20170628

Regressive physics does not know what energy is

PSI Blog 20170628 Regressive physics does not know what energy is

Thanks be to George who gave us the heads-up on the usual difficulty that regressive physicists have with defining energy:

“GC: Hi Glenn

This is from The Physics Hyper Textbook http://physics.info/motion/:

The term energy refers [to] an abstract physical quantity that is not easily perceived by humans. It can exist in many forms simultaneously and only acquires meaning through calculation. A system possesses energy if it has the ability to do work. The energy of motion is called kinetic energy.’

Based on this definition, energy is abstract matter, which means it is an idea of an abstraction for all things (i.e. matter.) That suggests that the word "energy" refers to a thought, which can be quantified. That makes no sense.”

[GB: George, I love these regressive faux pas that you keep digging up! I really get a kick out of this guy’s definition of energy as “an abstract physical quantity that is not easily perceived by humans.” You bet. That is because energy does not exist despite his confused belief that ‘It can exist in many forms’. He gets a bit closer when he mentions calculation, because that is all that energy is, a calculation. It is neither matter nor motion, but a way of understanding those mechanical phenomena through calculation.]

GC: “Do you know how it is possible that so many people can be so idealistic that they easily accept that motion can occur without matter?”

[GB: George, remember that such idealism is a necessary part of indeterministic philosophy. Without it, the idea of a “soul” would be intellectually impossible, as I discussed in this Blog:


I must admit that when I was religious I did not think twice about how one could “go to heaven” after dying. I never thought about how this physically could happen. It didn’t seem to involve the material body lying there in the casket. I think we all just thought that the “spirit” (i.e., motion) that folks displayed was simply what made the heavenly trip. After all, that was the great expectation we shared with family and friends. How wonderful that would be! We could visit our departed relatives and live with them for an eternity! It is all that anyone ever talked about when someone died. As believers, we wanted to believe.

We tended not to believe the Fourth Assumption of Science, inseparability (Just as there is no motion without matter, so there is no matter without motion). After all, even if you had physics, the evil mechanistic view (that the universe consists only of matter in motion) had been abandoned by Einstein and followers. It was said that mass could turn into pure energy, which like the imagined soul, could miraculously leave the atom, travelling through perfectly empty space as matterless motion.
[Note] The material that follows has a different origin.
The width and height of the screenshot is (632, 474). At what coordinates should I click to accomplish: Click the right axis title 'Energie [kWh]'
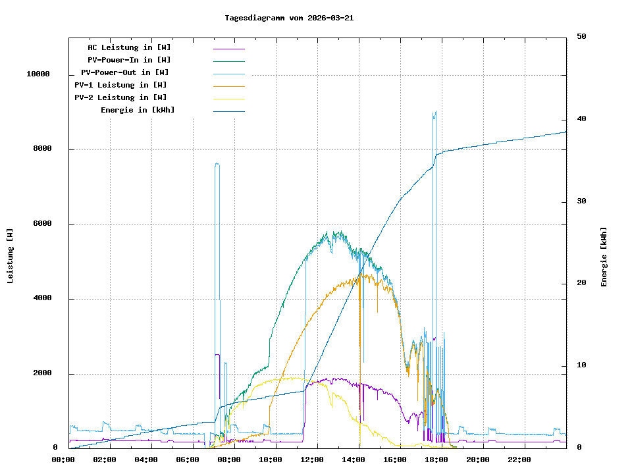tap(604, 256)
All this shows why relativity and its regressive ideas got so popular and why Einstein is always purported to be right. Both relativity and religion are founded on the same indeterministic assumptions. Even though the most accomplished scientists are atheists, they live in religious countries and most probably were once believers. Those assumptions we were born with and are surrounded by don’t just disappear. They hang around as unconscious presuppositions.[1] Working physicists and cosmogonists don’t have time to bring those presuppositions into the light of day. They remain as the foundation of cosmogony, which will not be rejected until they are abandoned. As Kuhn maintained, paradigms do not change until the underlying assumptions change.[2]

So George, that “abstract physical quantity that is not easily perceived by humans” is akin to the soul we were all taught to believe in. We cannot escape from the myth that the universe exploded out of nothing without finally realizing that energy is nothing but a calculation.]



[1] Collingwood, R.G., 1940, An essay on metaphysics: Oxford, Clarendon Press, 354 p.
[2] Kuhn, Thomas S., 1962 [2012], The structure of scientific revolutions (With an Introductory Essay by Ian Hacking) (50th Anniversary ed.): Chicago; London, The University of Chicago Press, 264 p.



2 comments:

George Coyne said...

Energy is one of the most confusing abstractions used by orthodox physicists. As you have often pointed out, energy neither exists nor occurs. If it is necessary to use this concept then we need to always use it as you have defined it and as I use it in Notfintiy Process. This is a matter-motion term concerning the exchange of matter’s motion representing a calculated result from a number for mass times the square of a velocity number.

Because people have been heavily conditioned to objectify energy, it will require considerable thinking for people to see the need for this
definition. Orthodox physics has more in common with religion than true science. We need more people like you to shine a light on its absurdities, so the
darkness, which it represents will be gone. Darkness can only exist in the absence of light.

Bligh said...

Methinks you protest too much!
Educated individuals know the difference in the usage of terms.
All human thought is abstracted from experience.
The meaning of terms depends on their context. so........
‘The term energy refers [to] an abstract physical quantity that is not easily perceived by humans. It can exist in many forms simultaneously and only acquires meaning through calculation. A system possesses energy if it has the ability to do work. The energy of motion is called kinetic energy.’
That whole definition is about motion. An abstraction of what matter undergoes. An action.
There is no problem for educated in understanding that definition for what it signifies, an abstract about actions.
There were no words or terms referring to physically real "matter", but instead it is about what happens or occurs to matter by actions.